Miserable git on the phone – I asked roughly how long after the test was finished would I be called, given that I’ve been promised three phone-calls so far and had none of them. No help at all. A request for a note to be put on it that the repair is already overdue and it’s urgent. No can do.

Useless losers.

A week without my laptop

So much for ‘Apple Care’ – it’s been a week since I dropped off my laptop to be repaired. For the last two days I’ve been phoning, getting put on hold, been told three times that I’ll be called back, and have yet to receive any calls at all, or talk to anyone who knows anything about my laptop. Until 5 minutes ago, the support website at apple.com said ‘information not available’ about the status of my repair. As I write, I’m still on hold (38 minutes and counting), but the website has updated to ‘repair in progress’. That’s fine except that it says that the laptop was dropped off at the shop TODAY!!!! That’s clearly total shit, as it was dropped off a week ago today. So it’s been sat there, with no-one knowing where it was, or caring, for a week before some fucking jobsworth realised that it might actually be wise to locate the laptop they’ve had FOR A WEEK and fix the damn thing.

Meanwhile, I’ve been using TSP’s laptop, which is exceedingly kind of her, but it hasn’t got my bookmarks or diary on it, hasn’t got Skype or Adium or any of the other stuff I use daily. Meanwhile Apple don’t give a shit. Bastards.

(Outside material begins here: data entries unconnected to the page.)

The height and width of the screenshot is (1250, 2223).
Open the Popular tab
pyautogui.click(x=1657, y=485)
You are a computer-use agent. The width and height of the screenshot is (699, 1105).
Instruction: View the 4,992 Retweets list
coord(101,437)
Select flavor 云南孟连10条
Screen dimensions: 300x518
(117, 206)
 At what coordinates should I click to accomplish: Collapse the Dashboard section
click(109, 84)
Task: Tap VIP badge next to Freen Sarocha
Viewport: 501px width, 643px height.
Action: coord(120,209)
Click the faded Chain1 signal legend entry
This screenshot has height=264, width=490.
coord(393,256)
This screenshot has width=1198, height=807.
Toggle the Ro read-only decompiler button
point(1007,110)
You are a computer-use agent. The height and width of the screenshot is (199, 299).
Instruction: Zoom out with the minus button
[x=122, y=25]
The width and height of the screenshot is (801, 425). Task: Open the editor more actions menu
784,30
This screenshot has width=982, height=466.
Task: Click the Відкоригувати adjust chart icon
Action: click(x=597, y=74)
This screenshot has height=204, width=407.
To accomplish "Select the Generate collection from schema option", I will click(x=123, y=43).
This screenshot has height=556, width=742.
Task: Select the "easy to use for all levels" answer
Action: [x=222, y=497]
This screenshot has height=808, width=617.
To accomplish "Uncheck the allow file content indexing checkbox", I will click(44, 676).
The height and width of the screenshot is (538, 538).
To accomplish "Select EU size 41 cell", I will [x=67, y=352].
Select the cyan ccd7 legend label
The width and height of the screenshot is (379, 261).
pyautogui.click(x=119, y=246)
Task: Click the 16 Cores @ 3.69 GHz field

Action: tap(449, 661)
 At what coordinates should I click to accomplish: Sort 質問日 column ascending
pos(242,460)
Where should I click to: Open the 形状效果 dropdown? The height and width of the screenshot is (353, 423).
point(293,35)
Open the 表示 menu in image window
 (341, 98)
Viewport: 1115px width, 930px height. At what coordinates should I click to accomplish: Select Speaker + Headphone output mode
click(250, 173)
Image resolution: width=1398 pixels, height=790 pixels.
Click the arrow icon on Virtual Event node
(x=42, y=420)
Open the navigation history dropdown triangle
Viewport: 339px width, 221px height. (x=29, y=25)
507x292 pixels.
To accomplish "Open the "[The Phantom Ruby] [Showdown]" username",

If you’re getting a computer repaired by Apple, my advice is phone them EVERY DAY. Call them as soon as you get home after dropping it off, check the website hourly and hassle the shit out of them until they fix it and get it back to you. Otherwise, it’ll just end up on a pile of non-urgent jobs, and get done when the pile gets so high they can’t find their way out of the office without fixing a few.

Balls to Apple Care. 42 minutes on hold – great service.

finally – new tunes!

…no MP3s for you, just yet though!

Been recording these last couple of days, the usual bought of improvs aimed at definining a vibe for the album. I don’t think, on the face of it, this one will be a huge departure from what’s gone before. Though, I am thinking about possibly getting some people in to do overdubs on some of the tracks when I’ve recorded my usual solo bass nonsense. And I am allowing myself some editing for brevity’s sake.

The vibe on the tunes so far is pretty downbeat (apologies to the peoples who’ve emailed saying ‘I really like Shizzle/Channel Surfing/MMFSOG*, which don’t you do a whole album of funky stuff?’ (* – delete as applicable) – sorry peoples, it’s not going to happen.) – I have got ideas for a couple of up-tempo things, but as usual they’ll be the exception rather than the rule. For now, I just have to deal with large scale melodic ambient melancholy tinged with a hopeful, redemptive edge being what I’m best at. And that’s no bad thing, methinks. Will get something up onto my MySpace Page as soon as I can. Suffice to say, the Looperlative is making itself very very useful is ways that won’t be immediately apparent – the three biggies are that all the looping is in stereo, there’s virtually no noise generated by the unit at all (less than most soundcards) and I can have multiple asychronous loops that I can mess with in any order… For the listener, it just means everything sounds a little less linear, and even the linear stuff ends in more interesting ways!

Watch this space…

If this isn't civil war, what the hell is???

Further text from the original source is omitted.